12.心が回復することへの恐怖

 校正のため過去の自分のnote記事を読んでいて、あまり共感できないと感じた。慢性的につらかったころの記事だ。
 下書きの時点ではどこかしら流れや文章がおかしいので、ちゃんと書き直さなければならない。でも当時の気持ちを思い出せない。まるでもう他人のようだ。
 だから校正後の言い回しが、どの程度当時の自分が言いたかったことを表現できているのか分からない。確認のしようがない。たしかに私自身が持っていた感情のはずなのに

 これが怖い。心が治るのが嫌になる。
 私は本当に私ですか?
 この恐怖すらもいつか消えるのだろう。

 noteに限らず思うところがある。特に創作をしたいと思うと、心が治るのが嫌になる。

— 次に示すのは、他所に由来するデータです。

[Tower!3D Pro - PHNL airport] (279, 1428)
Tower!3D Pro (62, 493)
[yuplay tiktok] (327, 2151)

 私は精神的症状が出始めたころ、小説を書いていた。毎日執筆してネットに投稿していて、10万字超えのそれなりに大作になった。
 その後、色々とつらくなってもう何年も続きを書いていない。未練はずっとあって、できることならいつか元気が出たら完結させたいと思っている。
 でも、多分無理だ。正確には、続きを書くことができたとしてもそれは数年前の「私」が命を削って書いていた物語とはまったくの別物になる。書いているのは同じ人間なのに。
 当時小説にぶつけていた憎しみのような負の感情を、回復してしまったらもう持つことができない。でもまた希死念慮等の苦しみが復活するのは嫌だ。
 たとえ別物になっても、続きを書いて完結させることに意味はあるだろうか。特別ファンがついているでもないだろうに、わざわざ時間を使う意義はあるのだろうか。私には分からない。

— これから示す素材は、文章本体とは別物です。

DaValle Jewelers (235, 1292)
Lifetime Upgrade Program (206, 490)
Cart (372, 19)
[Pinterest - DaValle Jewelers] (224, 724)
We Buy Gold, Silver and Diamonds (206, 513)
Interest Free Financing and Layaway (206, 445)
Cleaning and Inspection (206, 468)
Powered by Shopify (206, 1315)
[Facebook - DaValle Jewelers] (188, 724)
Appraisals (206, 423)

 創作に必要な負のエネルギーが、メンタルの回復とともに失われていくのを感じる。怖い。私は何も生み出せなくなるのだろうか。……いや、別に創作を仕事にしたいわけではないんだけどさ。
 創作になんて関心を持たなければ幸せだった。それなら、何の躊躇もなく回復に専念できただろうに。
 私はどちらかと言えばダークな作風が好きだ。私もそういうものを生み出したかった。でも、メンタルの回復とともにそこからどんどん離れている。ダークな作品を見る度に、「ここまでの闇を今の私は抱けるだろうか」と考えてしまう。きっといつかその返答は完全なるNOになって、創作に関心すら抱かなくなるのだろう。怖い。

 「いつか気持ちは回復する。ならば今の葛藤は今しか残せない」という感覚は、多分中学くらいからずっとあった。だからこそ10年以上日記を書いたり、絵を書いたりしてきた。今の自分がどこにも記録されず消えていくことに恐怖があった。
 数ヶ月前の私の葛藤を、まだnoteに書ききれていない。数年前の葛藤を、まだ小説にぶつけきれていない。メンタルの回復はもう少し待ってほしい。もう少しゆっくり回復してはくれないか。「私」が記録されずに消えていく。
 もちろんメンタルの不調は本当に苦しくて、比喩じゃなく死んでしまいそうになるので早く治るに越したことはないとも思うのだけど。同時に治るのが怖いのだ。自分が失われていく。助けて。

 一度回復しても、またいつかメンタルはどん底に落ちてくれるだろうか。
 そんなことを期待するなんてどうかしている。きっと本当の地獄をみたことがないからだ。でもそれならそれで、いつか本当の地獄を見て、地獄の中で作品を生み出したいとすら思う。どうせ地獄の苦しみに耐えることもできず動けないで終わるくせに。

 どうしたらいいものか。もっと呼吸をするように命を削って作品を生み出したい。でも苦しみからは抜け出したい。でもでも苦しみをいつでも鮮明に書き表せる状態でありたい。
 過去の自分が消え去っていくことが怖い。寝る前のベッドの中で、急に恐怖に襲われるのだ。自分を失いたくない。
 「私」のまま回復させてください、どうか。

2024/03/16

2024/04/03追記
 今回校正していて、あまり共感ができなかった。「当時の気持ちを思い出せない。まるでもう他人のようだ。」という状態に今回もまた陥っている。
 「この恐怖すらもいつか消えるのだろう。」と記事中に書いていたが、ご明察。もはや恐怖もない。
 ゆっくり回復してほしいという願いも、「私」のまま回復したいという想いも、どうやら叶わなかったらしい。悲しいな。
 今の回復しかけている自分にも何か生み出せるモノはあるだろうか。創作への関心はまだある。唯一の救いであり、苦しみでもある。

 ここまでお読みいただきありがとうございました。